Suplementação de creatina e desempenho cognitivo em adultos saudáveis
O cérebro requer alta demanda energética para processos como a exocitose de neurotransmissores e a função sináptica. A creatina participa nesse contexto atuando como reserva energética celular. Pode ser obtida pela alimentação — especialmente por meio do consumo de carnes vermelhas e frutos do mar — e também é sintetizada endogenamente no fígado, rins e no próprio sistema nervoso central.
Como a memória depende de processos intensivos em energia e da funcionalidade mitocondrial, investiga-se se o aumento dos níveis de creatina no cérebro poderia influenciar positivamente o desempenho cognitivo. Sob a ótica da medicina ortomolecular, considera-se a possibilidade de utilizar a suplementação de creatina como recurso terapêutico complementar para suporte à função cerebral, particularmente em grupos com maior vulnerabilidade ao declínio cognitivo.
Esse possível efeito está relacionado à capacidade da creatina de elevar os níveis intracelulares de fosfocreatina e ATP, facilitando a fosforilação oxidativa em sinaptossomos e mitocôndrias cerebrais isoladas.

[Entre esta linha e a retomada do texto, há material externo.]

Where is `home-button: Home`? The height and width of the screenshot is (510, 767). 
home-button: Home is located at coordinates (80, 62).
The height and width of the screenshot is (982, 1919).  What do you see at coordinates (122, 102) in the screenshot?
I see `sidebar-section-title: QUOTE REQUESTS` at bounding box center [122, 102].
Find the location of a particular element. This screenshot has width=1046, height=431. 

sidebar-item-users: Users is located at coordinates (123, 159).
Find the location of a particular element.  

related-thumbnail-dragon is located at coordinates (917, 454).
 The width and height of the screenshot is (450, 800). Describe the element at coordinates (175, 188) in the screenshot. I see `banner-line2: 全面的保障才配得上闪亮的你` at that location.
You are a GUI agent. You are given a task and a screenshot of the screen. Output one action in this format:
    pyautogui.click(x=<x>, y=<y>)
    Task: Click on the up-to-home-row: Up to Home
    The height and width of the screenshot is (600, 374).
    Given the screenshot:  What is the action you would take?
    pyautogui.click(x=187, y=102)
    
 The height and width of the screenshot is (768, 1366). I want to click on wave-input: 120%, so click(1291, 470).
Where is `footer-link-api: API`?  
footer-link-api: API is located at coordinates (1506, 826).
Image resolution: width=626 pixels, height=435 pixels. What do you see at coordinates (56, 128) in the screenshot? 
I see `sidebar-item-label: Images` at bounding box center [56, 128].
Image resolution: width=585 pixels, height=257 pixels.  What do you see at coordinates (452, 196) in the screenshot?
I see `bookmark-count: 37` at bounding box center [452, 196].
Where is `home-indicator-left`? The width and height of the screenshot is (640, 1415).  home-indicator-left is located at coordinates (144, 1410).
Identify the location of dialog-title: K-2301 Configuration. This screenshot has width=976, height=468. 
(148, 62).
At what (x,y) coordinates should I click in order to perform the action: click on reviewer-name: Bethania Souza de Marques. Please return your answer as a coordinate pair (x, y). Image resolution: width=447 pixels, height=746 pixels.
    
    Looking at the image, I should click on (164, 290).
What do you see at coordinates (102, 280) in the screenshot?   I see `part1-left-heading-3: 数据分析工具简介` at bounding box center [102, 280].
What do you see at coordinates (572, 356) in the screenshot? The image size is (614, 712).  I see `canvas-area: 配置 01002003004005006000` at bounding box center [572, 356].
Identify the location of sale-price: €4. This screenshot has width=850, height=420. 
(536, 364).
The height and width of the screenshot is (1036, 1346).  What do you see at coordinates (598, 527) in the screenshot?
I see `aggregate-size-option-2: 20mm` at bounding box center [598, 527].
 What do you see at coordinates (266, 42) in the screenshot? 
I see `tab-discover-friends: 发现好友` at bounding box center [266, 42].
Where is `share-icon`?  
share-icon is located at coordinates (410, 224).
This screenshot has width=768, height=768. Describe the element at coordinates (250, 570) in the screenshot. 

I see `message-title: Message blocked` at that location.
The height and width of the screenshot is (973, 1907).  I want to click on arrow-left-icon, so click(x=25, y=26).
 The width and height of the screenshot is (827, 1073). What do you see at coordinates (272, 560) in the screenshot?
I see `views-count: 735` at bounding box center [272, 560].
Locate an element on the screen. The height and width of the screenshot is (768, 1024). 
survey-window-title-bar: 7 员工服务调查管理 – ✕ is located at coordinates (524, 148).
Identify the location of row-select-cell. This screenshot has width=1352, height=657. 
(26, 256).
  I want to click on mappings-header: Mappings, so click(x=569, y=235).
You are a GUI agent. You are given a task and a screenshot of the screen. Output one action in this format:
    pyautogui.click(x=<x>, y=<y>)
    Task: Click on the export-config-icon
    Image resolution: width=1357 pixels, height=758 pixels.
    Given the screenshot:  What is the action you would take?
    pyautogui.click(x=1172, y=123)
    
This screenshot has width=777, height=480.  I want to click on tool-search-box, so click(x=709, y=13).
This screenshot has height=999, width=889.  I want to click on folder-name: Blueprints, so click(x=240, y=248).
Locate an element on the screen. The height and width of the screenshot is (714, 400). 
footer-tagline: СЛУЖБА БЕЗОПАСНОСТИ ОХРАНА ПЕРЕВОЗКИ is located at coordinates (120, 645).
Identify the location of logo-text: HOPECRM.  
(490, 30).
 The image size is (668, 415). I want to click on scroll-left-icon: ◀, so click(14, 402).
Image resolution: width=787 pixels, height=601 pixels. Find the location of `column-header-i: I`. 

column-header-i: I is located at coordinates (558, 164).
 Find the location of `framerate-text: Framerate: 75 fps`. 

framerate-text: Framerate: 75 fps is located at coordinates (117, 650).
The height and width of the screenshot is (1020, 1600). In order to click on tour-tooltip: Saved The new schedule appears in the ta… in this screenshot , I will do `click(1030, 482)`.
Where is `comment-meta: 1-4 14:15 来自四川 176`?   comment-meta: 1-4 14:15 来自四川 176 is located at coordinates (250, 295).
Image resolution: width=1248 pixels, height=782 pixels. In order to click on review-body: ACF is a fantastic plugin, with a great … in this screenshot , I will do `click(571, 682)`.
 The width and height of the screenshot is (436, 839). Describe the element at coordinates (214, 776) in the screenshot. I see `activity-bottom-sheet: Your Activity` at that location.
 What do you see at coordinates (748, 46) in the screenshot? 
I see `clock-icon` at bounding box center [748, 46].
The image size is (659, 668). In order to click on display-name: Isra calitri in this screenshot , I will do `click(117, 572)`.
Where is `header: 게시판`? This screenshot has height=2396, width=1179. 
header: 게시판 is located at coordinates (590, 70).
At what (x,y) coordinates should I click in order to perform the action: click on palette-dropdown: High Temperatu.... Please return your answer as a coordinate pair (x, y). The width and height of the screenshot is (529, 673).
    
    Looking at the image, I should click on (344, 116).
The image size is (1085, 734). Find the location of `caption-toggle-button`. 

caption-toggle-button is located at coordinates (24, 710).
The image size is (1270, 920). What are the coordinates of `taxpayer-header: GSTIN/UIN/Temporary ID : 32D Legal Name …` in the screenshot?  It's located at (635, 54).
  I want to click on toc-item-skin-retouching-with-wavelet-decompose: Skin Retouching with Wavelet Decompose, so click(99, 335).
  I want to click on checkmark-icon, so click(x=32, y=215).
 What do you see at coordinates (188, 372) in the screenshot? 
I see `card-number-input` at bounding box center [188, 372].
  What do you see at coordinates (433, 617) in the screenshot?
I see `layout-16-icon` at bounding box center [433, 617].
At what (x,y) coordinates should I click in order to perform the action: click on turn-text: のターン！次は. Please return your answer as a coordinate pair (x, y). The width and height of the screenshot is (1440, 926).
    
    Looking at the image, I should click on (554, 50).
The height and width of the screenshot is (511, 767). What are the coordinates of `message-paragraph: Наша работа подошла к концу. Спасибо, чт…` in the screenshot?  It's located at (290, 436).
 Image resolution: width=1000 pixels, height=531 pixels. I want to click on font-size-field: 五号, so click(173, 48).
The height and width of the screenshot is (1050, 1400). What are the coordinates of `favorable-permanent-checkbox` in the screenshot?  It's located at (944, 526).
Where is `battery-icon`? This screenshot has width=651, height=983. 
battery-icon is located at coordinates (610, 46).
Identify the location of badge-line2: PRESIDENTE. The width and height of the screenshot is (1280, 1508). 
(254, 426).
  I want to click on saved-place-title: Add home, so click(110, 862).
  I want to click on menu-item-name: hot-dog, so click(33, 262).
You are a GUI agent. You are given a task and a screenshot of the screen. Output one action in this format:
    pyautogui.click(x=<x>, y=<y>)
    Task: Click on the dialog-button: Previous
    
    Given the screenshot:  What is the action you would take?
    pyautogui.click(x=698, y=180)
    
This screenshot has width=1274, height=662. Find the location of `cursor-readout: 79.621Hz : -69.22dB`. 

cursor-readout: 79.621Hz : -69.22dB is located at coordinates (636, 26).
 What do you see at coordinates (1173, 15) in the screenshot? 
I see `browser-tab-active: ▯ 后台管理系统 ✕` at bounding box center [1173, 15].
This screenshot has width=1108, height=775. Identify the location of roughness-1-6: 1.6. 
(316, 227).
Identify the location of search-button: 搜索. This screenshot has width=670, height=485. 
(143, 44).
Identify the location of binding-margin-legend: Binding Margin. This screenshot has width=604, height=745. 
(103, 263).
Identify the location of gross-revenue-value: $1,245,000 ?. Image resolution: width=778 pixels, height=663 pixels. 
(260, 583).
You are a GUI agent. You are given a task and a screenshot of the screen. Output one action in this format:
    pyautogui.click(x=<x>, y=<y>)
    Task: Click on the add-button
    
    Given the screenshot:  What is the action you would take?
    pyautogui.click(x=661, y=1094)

Em experimentos in vitro, a creatina demonstrou ativar a atividade mitocondrial em neurônios cultivados no hipocampo, região chave para os processos de memória e aprendizagem.
Modelos animais também apontam efeitos na modulação da cognição, com relatos de melhora na memória espacial e no reconhecimento de objetos após administração de creatina no hipocampo. Adicionalmente, foi observado aumento na ativação do CREB (proteína de ligação ao elemento de resposta ao AMP cíclico), envolvido nos mecanismos de aprendizagem e consolidação da memória, em um intervalo de 30 minutos após a administração.
Uma meta-análise recente avaliou os efeitos da suplementação de creatina monoidratada na memória em comparação ao placebo. Foram analisados oito estudos, totalizando 225 indivíduos saudáveis (74 homens e 151 mulheres), sendo 122 no grupo que recebeu creatina e 118 no grupo placebo. A duração dos estudos variou de 5 dias a 34 semanas, com dosagens entre 2,2 g e 20 g por dia. A maioria utilizou creatina em pó; apenas um estudo utilizou formulação encapsulada.
Os resultados mostraram melhora estatisticamente significativa no desempenho da memória no grupo suplementado com creatina em relação ao placebo (SMD = 0,29; IC 95%: 0,04 a 0,53; I² = 66%; p = 0,02). Esse efeito foi mais evidente em adultos mais velhos (66 a 76 anos), com maior magnitude (SMD = 0,88; IC 95%: 0,22 a 1,55; I² = 83%; p = 0,009), comparado aos participantes mais jovens (11 a 31 anos).
No que diz respeito à forma de administração, a creatina em pó foi associada a melhor desempenho em testes de memória (SMD = 0,35; IC 95%: 0,05 a 0,66; I² = 73%; p = 0,02), enquanto a forma encapsulada não apresentou diferença significativa em relação ao placebo (SMD = 0,04; IC 95%: −0,30 a 0,39; I² = 0%; p = 0,80).
Embora esses achados indiquem uma possível associação entre a suplementação de creatina e o desempenho de memória — sobretudo em indivíduos mais velhos — a heterogeneidade entre os estudos analisados em relação à duração, dose e formulação utilizada reforça a importância de novas investigações para melhor caracterização de protocolos adequados e suas implicações clínicas.
Referência:
Prokopidis K, Giannos P, Triantafyllidis KK, Kechagias KS, Forbes SC, Candow DG. Effects of creatine supplementation on memory in healthy individuals: a systematic review and meta-analysis of randomized controlled trials. Nutr Rev. 2023 Mar 10;81(4):416-427. doi: 10.1093/nutrit/nuac064. PMID: 35984306; PMCID: PMC9999677.